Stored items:
↓

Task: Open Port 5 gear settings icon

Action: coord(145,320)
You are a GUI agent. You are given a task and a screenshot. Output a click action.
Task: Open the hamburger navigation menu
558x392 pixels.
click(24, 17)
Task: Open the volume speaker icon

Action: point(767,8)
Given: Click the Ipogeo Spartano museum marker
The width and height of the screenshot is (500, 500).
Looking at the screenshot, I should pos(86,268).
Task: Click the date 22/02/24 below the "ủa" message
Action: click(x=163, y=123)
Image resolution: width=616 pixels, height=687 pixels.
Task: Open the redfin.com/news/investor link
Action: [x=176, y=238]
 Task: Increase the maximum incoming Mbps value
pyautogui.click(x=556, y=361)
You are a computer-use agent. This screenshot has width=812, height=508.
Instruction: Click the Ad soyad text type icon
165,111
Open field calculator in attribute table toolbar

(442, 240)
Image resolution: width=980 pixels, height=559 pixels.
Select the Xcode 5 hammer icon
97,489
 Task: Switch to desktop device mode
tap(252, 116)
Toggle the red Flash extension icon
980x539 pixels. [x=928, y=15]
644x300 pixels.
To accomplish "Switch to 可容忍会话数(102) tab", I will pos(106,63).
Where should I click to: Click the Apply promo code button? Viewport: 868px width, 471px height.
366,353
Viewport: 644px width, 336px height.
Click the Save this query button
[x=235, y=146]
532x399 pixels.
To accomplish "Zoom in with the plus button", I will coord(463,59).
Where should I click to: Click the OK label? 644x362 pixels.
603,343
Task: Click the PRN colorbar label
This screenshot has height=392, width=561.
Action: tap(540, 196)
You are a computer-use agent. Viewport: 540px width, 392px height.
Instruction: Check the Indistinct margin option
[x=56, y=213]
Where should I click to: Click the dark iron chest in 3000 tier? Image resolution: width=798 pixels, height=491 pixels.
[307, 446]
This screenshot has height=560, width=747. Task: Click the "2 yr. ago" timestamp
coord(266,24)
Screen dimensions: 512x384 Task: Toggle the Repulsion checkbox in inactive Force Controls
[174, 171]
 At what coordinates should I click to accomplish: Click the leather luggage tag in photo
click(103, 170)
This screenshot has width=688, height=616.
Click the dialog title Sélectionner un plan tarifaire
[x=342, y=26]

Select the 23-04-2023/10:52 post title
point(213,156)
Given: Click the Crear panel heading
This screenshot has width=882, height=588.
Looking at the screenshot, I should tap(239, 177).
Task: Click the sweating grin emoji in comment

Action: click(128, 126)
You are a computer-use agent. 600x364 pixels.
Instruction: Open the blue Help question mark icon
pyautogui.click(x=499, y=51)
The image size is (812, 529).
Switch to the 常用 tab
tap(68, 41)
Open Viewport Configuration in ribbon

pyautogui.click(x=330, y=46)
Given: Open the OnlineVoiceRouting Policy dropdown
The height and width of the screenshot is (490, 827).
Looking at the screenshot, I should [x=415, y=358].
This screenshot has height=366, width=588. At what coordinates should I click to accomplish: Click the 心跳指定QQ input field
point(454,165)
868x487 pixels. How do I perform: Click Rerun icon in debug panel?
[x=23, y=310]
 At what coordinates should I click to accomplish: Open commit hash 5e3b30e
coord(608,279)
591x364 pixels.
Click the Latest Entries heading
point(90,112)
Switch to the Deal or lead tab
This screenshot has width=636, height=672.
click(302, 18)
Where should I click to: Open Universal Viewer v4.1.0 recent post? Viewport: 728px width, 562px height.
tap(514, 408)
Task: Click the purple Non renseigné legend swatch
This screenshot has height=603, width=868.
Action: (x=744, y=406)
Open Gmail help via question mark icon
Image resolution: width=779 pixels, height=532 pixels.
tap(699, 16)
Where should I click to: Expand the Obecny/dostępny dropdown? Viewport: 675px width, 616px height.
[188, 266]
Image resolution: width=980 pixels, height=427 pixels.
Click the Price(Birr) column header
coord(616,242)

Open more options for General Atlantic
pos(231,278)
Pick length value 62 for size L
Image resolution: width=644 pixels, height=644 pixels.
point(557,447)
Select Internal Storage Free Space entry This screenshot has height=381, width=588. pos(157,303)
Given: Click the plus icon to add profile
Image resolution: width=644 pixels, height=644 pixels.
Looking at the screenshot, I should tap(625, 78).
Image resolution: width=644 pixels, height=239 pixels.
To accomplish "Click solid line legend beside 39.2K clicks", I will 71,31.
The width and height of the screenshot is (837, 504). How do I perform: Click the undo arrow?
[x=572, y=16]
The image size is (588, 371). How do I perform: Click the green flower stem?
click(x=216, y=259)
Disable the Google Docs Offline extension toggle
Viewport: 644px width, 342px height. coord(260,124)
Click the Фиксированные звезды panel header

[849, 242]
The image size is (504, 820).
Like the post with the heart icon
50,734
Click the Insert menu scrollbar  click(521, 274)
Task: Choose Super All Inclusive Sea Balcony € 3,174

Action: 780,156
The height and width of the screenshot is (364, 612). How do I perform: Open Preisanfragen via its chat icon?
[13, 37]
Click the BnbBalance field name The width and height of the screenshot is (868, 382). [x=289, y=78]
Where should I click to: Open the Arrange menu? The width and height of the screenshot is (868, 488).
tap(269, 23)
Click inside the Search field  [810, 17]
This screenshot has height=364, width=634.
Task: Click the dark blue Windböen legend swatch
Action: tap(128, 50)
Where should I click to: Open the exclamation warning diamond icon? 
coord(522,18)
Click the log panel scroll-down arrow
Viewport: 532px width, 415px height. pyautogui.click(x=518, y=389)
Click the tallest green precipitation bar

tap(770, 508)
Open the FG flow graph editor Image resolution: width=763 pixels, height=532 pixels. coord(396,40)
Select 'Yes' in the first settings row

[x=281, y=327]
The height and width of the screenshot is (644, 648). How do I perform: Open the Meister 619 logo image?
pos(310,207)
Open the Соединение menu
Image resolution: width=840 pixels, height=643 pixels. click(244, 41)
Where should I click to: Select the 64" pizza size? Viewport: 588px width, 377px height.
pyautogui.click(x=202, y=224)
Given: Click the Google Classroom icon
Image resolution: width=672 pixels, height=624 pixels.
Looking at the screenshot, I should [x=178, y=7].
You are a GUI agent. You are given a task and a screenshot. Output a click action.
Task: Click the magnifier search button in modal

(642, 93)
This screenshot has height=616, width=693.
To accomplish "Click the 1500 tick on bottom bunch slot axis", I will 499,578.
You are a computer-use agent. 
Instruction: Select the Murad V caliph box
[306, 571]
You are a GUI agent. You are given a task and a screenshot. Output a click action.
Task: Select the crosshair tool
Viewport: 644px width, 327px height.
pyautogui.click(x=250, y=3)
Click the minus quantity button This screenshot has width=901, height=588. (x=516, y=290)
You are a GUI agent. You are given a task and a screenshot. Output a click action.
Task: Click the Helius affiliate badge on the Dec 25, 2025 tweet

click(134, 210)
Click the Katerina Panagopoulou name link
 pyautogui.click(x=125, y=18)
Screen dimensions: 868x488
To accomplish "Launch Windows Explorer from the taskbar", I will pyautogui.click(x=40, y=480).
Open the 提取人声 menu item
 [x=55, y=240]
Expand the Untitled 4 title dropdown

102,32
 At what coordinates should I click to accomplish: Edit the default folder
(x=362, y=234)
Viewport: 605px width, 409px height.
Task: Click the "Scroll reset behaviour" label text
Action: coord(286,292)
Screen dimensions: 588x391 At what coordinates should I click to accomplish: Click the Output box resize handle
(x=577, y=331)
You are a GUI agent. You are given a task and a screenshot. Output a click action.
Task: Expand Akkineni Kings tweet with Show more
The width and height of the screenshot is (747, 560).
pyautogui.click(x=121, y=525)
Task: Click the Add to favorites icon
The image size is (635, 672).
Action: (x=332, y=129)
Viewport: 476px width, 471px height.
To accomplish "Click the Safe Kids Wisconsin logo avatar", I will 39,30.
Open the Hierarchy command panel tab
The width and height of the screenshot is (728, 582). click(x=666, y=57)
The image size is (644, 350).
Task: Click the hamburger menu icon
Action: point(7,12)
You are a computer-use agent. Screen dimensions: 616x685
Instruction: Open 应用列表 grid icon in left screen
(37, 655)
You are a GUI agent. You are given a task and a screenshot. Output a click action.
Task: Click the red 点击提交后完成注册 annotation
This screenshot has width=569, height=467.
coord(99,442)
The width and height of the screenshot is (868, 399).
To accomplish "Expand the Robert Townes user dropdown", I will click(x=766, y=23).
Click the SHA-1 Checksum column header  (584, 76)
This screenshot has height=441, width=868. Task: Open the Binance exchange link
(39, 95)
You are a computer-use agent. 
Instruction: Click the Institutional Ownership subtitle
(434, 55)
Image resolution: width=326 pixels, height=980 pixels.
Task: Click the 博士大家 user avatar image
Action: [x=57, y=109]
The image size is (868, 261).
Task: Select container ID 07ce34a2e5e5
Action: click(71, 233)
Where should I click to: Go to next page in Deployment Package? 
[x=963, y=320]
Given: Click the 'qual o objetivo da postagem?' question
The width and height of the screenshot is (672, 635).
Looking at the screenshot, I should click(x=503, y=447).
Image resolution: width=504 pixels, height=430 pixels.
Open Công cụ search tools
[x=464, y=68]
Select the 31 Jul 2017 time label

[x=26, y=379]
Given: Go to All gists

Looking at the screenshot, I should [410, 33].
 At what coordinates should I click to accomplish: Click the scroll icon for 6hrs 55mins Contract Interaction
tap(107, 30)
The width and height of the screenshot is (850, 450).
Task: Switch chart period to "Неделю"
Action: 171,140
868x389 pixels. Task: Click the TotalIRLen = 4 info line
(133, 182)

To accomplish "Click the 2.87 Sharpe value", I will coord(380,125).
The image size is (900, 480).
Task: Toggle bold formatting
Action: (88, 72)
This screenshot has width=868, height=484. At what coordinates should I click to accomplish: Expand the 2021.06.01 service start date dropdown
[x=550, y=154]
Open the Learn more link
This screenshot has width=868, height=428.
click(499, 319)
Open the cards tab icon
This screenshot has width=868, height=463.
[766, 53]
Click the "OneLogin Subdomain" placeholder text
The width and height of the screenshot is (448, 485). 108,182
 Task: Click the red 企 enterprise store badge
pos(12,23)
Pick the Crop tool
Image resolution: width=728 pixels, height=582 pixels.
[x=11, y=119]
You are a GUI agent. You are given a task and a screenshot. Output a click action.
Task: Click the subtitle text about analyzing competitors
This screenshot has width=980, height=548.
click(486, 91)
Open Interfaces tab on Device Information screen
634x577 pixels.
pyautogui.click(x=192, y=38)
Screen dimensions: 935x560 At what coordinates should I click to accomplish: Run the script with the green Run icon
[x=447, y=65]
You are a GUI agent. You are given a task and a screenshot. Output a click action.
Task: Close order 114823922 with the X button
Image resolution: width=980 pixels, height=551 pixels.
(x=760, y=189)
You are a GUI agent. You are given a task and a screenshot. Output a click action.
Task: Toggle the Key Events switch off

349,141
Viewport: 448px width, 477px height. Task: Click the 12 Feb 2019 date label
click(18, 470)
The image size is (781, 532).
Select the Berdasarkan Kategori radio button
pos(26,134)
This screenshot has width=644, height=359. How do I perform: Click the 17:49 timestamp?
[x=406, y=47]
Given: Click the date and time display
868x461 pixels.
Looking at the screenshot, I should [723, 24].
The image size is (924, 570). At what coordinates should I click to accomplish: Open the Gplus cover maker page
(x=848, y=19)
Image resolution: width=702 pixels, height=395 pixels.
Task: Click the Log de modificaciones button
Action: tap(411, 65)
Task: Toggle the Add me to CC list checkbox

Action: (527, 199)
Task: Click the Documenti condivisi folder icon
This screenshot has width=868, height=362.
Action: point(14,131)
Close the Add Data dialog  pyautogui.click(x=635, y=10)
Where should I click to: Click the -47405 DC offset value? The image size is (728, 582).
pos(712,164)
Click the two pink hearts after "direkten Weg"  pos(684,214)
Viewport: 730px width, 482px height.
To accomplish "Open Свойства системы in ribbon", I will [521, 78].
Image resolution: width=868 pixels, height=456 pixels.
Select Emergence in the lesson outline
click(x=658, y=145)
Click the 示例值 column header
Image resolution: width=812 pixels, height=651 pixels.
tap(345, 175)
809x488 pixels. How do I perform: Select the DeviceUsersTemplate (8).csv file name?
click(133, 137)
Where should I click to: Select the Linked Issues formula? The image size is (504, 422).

↑

**Work instruction**
Match on "computer" and report each line of the data above that has it.

**Written response**
You are a computer-use agent. This screenshot has width=812, height=508.
You are a computer-use agent. Viewport: 540px width, 392px height.
You are a computer-use agent. 600x364 pixels.
You are a computer-use agent. 
You are a computer-use agent. Screen dimensions: 616x685
You are a computer-use agent. 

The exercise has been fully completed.